> [Work order]:
Please write out all of the entries without altering anything.

> [Data records]:
Content starts

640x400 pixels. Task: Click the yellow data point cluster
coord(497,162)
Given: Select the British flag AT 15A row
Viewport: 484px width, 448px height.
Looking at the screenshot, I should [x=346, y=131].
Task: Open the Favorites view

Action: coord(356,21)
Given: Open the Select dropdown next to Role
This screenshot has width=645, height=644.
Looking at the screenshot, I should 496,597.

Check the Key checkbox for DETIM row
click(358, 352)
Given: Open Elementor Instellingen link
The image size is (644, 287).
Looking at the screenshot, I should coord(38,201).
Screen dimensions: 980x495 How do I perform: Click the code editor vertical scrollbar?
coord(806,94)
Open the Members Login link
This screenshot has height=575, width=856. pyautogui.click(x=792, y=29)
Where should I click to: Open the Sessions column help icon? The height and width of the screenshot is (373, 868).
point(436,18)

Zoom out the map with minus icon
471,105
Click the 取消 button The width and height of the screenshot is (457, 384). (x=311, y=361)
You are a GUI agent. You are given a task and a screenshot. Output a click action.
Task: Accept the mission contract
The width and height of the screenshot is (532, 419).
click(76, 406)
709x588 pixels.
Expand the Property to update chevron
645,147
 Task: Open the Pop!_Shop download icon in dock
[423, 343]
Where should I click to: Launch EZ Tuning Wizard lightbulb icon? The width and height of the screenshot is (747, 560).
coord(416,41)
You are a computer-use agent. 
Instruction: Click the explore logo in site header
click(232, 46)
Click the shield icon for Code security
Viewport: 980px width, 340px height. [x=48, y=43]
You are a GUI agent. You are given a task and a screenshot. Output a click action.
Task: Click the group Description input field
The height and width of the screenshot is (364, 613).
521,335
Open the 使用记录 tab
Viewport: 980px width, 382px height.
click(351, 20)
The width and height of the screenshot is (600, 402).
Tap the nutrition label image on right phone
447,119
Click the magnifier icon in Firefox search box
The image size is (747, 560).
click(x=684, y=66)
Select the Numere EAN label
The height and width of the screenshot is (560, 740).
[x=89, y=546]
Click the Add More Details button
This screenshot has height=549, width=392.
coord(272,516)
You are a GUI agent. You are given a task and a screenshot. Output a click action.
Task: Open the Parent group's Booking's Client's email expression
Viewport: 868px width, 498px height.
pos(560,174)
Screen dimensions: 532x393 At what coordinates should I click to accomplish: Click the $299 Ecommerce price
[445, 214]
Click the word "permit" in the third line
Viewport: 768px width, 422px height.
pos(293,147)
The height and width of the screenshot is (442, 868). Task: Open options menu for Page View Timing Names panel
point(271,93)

Content ends

> [Solution for this task]:
640x400 pixels. Task: Click the yellow data point cluster
coord(497,162)
Given: Select the British flag AT 15A row
Viewport: 484px width, 448px height.
Looking at the screenshot, I should [x=346, y=131].
Task: Open the Favorites view

Action: coord(356,21)
Given: Open the Select dropdown next to Role
This screenshot has width=645, height=644.
Looking at the screenshot, I should 496,597.

Check the Key checkbox for DETIM row
click(358, 352)
Given: Open Elementor Instellingen link
The image size is (644, 287).
Looking at the screenshot, I should coord(38,201).
Screen dimensions: 980x495 How do I perform: Click the code editor vertical scrollbar?
coord(806,94)
Open the Members Login link
This screenshot has height=575, width=856. pyautogui.click(x=792, y=29)
Where should I click to: Open the Sessions column help icon? The height and width of the screenshot is (373, 868).
point(436,18)

Zoom out the map with minus icon
471,105
Click the 取消 button The width and height of the screenshot is (457, 384). (x=311, y=361)
You are a GUI agent. You are given a task and a screenshot. Output a click action.
Task: Accept the mission contract
The width and height of the screenshot is (532, 419).
click(76, 406)
709x588 pixels.
Expand the Property to update chevron
645,147
 Task: Open the Pop!_Shop download icon in dock
[423, 343]
Where should I click to: Launch EZ Tuning Wizard lightbulb icon? The width and height of the screenshot is (747, 560).
coord(416,41)
You are a computer-use agent. 
Instruction: Click the explore logo in site header
click(232, 46)
Click the shield icon for Code security
Viewport: 980px width, 340px height. [x=48, y=43]
You are a GUI agent. You are given a task and a screenshot. Output a click action.
Task: Click the group Description input field
The height and width of the screenshot is (364, 613).
521,335
Open the 使用记录 tab
Viewport: 980px width, 382px height.
click(351, 20)
The width and height of the screenshot is (600, 402).
Tap the nutrition label image on right phone
447,119
Click the magnifier icon in Firefox search box
The image size is (747, 560).
click(x=684, y=66)
Select the Numere EAN label
The height and width of the screenshot is (560, 740).
[x=89, y=546]
Click the Add More Details button
This screenshot has height=549, width=392.
coord(272,516)
You are a GUI agent. You are given a task and a screenshot. Output a click action.
Task: Open the Parent group's Booking's Client's email expression
Viewport: 868px width, 498px height.
pos(560,174)
Screen dimensions: 532x393 At what coordinates should I click to accomplish: Click the $299 Ecommerce price
[445, 214]
Click the word "permit" in the third line
Viewport: 768px width, 422px height.
pos(293,147)
The height and width of the screenshot is (442, 868). Task: Open options menu for Page View Timing Names panel
point(271,93)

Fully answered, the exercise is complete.